By way of background, the U.S. Department of Labor and the courts uniformly have held since the 1980’s that severance pay benefits are covered by ERISA if the severance benefits are provided pursuant to a “plan, fund or program.” Under the test most commonly applied by the courts including the District Court here, a “plan, fund or program” will be established for purposes of ERISA if, from the surrounding circumstances, a reasonable person can ascertain (1) the intended benefits, (2) a class of beneficiaries, (3) the source of financing, and (4) procedures for receiving benefits.  The courts have applied these factors to find that the existence of an ERISA plan can be established from written guidelines set forth in internal policy statements or corporate manuals or by descriptions in employee handbooks or from an employer’s consistent past practice of awarding severance benefits to involuntarily terminated employees.
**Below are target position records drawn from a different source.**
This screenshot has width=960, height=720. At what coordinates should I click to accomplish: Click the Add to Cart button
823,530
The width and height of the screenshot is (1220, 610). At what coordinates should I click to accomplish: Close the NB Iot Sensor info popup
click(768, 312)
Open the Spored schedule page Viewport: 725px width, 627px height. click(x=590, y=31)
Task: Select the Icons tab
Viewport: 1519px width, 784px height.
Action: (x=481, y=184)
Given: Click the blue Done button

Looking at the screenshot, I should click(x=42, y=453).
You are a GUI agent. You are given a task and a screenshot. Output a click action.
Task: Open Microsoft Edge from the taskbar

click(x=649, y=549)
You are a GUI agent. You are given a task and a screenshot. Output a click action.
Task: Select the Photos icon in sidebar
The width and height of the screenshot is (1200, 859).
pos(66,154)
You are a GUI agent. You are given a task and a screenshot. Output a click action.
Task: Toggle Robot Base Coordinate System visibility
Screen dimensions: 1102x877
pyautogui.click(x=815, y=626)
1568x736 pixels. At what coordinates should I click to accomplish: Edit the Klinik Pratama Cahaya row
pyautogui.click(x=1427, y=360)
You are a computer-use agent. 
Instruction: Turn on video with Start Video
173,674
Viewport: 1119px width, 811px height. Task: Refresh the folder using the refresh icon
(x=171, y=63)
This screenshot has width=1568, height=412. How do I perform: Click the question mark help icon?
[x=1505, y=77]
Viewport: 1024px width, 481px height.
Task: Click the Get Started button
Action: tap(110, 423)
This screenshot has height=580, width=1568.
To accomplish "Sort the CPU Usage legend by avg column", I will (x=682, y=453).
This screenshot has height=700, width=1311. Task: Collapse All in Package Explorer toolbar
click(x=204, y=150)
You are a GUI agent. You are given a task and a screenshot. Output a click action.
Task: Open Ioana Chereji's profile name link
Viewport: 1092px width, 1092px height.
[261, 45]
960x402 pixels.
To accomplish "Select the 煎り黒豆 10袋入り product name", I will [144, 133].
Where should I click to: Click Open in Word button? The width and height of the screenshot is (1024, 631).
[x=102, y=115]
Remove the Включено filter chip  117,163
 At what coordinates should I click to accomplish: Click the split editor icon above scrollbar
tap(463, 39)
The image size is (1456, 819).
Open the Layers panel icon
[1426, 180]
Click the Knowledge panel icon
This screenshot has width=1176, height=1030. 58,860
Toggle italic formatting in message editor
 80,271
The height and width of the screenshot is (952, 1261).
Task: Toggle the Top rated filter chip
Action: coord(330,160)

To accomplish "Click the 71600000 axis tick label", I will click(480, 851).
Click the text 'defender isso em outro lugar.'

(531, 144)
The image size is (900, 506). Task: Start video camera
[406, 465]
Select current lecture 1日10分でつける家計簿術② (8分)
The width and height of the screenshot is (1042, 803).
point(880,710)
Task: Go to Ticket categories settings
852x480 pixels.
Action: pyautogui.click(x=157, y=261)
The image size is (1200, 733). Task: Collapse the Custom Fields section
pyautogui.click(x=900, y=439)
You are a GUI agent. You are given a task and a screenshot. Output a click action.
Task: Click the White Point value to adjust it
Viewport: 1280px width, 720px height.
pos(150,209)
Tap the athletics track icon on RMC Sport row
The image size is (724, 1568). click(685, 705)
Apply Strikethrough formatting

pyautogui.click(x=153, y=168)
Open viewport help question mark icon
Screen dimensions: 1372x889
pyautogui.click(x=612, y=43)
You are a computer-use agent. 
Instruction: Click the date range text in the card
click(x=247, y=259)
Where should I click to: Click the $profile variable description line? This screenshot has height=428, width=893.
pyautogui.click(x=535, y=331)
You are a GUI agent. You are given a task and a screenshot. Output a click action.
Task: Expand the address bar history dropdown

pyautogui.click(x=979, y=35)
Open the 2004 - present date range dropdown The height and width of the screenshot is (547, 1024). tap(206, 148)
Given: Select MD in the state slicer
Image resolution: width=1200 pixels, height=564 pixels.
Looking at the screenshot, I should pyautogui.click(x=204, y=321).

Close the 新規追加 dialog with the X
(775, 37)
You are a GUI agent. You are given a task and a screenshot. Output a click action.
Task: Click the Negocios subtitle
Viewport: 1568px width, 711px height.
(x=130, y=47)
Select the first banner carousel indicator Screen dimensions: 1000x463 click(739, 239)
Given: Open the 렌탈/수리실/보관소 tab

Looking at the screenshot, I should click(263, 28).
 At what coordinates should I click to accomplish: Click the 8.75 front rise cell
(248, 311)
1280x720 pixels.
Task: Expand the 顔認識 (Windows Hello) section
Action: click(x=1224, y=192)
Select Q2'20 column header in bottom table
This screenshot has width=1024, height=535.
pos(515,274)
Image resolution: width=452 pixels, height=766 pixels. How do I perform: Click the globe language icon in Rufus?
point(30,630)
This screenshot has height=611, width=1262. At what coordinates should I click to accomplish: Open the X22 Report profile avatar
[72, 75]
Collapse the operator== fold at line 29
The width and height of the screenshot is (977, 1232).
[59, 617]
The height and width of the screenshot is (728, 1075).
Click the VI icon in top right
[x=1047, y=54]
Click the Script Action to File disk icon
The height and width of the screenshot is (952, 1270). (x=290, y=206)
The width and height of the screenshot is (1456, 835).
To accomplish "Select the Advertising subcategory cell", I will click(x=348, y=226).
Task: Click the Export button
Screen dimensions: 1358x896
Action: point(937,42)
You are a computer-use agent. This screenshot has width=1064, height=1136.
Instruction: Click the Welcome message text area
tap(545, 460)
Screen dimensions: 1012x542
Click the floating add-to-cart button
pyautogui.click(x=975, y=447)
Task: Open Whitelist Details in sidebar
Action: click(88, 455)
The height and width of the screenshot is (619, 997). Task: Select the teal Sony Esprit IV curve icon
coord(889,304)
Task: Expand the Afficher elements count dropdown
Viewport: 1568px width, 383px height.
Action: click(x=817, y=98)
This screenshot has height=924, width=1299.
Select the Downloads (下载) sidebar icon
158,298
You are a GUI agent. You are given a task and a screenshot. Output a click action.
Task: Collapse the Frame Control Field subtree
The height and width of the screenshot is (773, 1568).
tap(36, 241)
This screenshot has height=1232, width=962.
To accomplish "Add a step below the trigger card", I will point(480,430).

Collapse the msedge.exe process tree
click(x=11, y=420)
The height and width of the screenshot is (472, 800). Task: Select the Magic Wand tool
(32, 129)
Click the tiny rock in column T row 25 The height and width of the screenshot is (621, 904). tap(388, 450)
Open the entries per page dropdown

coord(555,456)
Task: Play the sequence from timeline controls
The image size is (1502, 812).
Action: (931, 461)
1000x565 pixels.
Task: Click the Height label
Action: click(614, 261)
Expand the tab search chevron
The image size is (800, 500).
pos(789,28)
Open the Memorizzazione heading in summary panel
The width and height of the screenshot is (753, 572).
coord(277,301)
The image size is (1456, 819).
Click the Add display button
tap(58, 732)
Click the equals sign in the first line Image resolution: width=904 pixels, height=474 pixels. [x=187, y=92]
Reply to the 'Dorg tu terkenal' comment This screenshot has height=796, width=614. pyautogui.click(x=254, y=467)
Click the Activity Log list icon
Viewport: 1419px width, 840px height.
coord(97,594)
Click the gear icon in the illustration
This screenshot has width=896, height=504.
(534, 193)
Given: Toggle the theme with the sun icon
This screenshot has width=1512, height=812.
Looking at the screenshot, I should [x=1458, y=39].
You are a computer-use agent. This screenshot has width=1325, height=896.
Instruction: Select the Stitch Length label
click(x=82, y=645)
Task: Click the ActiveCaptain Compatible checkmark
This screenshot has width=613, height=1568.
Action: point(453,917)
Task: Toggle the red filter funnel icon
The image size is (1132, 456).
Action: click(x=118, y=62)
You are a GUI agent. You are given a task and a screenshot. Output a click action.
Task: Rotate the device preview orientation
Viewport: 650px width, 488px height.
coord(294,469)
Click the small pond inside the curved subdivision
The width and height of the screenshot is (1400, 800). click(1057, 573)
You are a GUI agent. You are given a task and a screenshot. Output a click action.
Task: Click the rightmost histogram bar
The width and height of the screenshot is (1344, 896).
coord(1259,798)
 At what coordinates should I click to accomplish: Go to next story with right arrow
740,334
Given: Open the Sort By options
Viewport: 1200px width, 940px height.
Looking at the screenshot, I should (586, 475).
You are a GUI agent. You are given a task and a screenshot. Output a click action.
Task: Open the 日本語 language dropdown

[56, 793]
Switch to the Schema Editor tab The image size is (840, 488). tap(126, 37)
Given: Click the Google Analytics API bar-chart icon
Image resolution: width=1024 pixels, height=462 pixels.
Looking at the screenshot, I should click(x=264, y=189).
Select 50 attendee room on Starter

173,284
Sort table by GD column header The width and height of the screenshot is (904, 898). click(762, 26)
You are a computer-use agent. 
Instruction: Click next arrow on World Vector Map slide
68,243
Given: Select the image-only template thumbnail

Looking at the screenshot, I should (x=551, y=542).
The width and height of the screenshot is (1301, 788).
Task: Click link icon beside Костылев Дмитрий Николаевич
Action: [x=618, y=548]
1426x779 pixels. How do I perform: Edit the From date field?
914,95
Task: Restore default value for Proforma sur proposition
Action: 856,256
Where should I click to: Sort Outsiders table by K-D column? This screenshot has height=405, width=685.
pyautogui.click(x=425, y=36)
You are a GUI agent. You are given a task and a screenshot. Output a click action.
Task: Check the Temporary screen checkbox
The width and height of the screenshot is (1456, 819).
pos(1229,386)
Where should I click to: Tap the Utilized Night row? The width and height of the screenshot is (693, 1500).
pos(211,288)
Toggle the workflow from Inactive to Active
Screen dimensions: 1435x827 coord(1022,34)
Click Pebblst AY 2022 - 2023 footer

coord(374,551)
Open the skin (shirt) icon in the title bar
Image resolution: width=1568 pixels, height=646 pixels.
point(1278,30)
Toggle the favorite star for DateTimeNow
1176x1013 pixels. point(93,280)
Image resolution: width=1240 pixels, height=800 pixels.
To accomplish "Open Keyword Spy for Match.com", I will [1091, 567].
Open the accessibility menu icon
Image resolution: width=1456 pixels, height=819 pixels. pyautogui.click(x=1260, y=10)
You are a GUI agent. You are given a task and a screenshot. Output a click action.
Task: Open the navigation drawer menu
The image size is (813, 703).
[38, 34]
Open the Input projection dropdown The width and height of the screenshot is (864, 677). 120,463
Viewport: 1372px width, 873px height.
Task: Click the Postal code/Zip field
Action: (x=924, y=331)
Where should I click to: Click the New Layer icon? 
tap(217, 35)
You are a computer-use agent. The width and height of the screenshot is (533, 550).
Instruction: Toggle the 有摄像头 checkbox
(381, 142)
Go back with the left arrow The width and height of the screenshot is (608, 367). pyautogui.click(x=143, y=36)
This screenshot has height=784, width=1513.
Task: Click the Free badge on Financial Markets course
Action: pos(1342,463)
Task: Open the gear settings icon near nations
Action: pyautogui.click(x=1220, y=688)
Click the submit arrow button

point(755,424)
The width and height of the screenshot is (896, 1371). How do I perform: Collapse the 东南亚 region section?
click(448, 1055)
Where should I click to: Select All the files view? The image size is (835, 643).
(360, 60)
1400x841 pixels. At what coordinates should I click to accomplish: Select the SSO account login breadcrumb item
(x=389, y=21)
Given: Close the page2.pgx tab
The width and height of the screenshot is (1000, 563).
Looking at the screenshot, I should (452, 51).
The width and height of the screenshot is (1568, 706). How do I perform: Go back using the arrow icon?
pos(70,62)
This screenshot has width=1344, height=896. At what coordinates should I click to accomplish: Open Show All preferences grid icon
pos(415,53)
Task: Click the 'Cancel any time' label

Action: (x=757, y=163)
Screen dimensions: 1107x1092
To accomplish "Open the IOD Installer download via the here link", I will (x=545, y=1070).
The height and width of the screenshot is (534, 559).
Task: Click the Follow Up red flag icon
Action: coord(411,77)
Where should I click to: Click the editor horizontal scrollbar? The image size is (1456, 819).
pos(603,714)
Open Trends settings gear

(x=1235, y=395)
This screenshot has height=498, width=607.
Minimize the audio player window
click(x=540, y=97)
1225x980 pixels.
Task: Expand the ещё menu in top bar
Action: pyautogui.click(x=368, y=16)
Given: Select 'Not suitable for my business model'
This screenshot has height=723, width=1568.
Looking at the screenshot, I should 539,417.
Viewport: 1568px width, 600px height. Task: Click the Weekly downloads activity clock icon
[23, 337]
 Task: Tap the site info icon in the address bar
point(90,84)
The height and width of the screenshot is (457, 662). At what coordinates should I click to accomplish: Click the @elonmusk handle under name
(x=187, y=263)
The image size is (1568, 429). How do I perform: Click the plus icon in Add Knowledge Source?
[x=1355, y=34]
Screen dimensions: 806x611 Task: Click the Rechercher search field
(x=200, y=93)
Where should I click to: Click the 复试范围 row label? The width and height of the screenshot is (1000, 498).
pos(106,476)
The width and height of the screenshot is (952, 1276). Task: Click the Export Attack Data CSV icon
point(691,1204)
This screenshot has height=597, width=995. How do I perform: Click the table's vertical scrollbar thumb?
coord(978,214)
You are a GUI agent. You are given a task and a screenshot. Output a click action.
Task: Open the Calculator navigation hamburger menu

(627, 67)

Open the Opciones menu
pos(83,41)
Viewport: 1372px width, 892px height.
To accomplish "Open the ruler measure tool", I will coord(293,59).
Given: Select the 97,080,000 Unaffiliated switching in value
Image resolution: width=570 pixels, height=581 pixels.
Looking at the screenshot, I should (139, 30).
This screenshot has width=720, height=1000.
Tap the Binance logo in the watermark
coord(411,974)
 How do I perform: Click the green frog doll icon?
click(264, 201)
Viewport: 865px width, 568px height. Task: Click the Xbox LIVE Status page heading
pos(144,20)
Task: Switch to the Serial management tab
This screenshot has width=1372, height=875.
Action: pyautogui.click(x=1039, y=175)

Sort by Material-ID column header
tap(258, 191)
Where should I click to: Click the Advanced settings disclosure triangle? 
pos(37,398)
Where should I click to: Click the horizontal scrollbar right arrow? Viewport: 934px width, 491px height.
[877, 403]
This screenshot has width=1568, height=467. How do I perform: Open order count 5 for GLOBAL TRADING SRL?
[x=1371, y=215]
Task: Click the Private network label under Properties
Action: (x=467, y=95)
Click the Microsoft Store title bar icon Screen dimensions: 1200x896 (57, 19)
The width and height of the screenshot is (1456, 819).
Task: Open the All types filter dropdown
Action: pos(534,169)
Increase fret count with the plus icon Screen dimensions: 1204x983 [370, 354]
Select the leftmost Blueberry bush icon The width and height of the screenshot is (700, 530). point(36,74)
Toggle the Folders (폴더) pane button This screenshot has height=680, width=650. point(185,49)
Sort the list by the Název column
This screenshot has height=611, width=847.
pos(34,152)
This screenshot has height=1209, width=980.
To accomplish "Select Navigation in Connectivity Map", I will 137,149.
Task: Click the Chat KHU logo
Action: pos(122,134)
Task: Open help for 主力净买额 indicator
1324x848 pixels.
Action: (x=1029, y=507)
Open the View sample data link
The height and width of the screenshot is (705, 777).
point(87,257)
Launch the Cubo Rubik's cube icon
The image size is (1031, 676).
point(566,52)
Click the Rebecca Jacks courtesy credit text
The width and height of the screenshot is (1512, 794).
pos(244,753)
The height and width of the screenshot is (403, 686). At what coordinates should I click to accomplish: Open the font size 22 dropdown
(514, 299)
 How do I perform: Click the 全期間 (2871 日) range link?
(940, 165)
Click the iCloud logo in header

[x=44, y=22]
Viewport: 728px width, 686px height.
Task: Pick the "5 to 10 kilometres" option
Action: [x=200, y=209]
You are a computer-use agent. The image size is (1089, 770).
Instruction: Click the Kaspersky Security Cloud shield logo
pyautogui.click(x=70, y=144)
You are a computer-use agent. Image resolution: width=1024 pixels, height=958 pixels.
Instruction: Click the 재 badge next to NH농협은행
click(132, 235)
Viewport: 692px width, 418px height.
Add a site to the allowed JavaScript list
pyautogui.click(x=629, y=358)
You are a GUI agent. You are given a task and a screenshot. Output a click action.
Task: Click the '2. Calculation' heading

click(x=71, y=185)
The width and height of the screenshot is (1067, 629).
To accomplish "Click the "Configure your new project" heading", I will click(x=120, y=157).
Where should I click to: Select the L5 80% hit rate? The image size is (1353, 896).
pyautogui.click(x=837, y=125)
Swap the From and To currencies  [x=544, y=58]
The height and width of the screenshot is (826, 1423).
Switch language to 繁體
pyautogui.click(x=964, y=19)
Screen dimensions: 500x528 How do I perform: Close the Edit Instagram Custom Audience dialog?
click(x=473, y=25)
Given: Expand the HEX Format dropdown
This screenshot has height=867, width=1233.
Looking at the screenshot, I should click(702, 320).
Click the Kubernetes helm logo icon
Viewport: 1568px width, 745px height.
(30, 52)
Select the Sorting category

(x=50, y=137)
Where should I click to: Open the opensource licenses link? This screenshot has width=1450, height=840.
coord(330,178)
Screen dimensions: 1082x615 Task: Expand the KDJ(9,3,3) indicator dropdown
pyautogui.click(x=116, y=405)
But to make the determination more confusing, the Supreme Court has added the requirement that a plan, fund or program subject to ERISA will not exist unless it is necessary to establish an “administrative scheme” to provide the benefits. Fort Halifax Packing Co. v. Coyne, 482 U.S. 1 (1987).  The court decisions understandably have not established a hard and fast rule regarding how much administration is too much.

Interestingly, the District Court found that Quest had established a separate administrative scheme to determine both eligibility for and the type of VSA benefits that might be offered to an employee. However, the District Court found that having an administrative scheme by itself did not establish an informal ERISA-covered severance plan.  Applying the factors described above for determining whether a “plan, fund or program” existed, the Court found that a reasonable person could not determine the class of intended beneficiaries, the intended benefits or the process to request VSA benefits.  Accordingly, Quest did not create an informal ERISA plan.  (Note that the VSA benefits at issue were separate from the benefits provided by Quest under its ERISA-covered severance pay plan).

COMMENT: It is important to note that the application of ERISA to severance pay benefits is more favorable to employers than state law:

  • An employer may design a severance plan under ERISA that specifically provides the employer with the discretion to make determinations that affect an employee’s eligibility for benefits. Further, a deviation from a plan’s written terms for particular individuals does not prohibit the employer from again applying the written terms to other individuals.

  • A participant who sues for benefits is entitled only to the actual benefits – unlike state law, ERISA does not permit consequential or punitive damages or provide for tort remedies. (In egregious cases, a court may award attorney’s fees.)

  • ERISA does not provide for jury trials and claims for benefits may be removed to federal court.

  • If a severance plan is properly drafted, company decisions will be reviewed by a court only to determine whether the decision is “arbitrary and capricious” (or an “abuse of discretion”).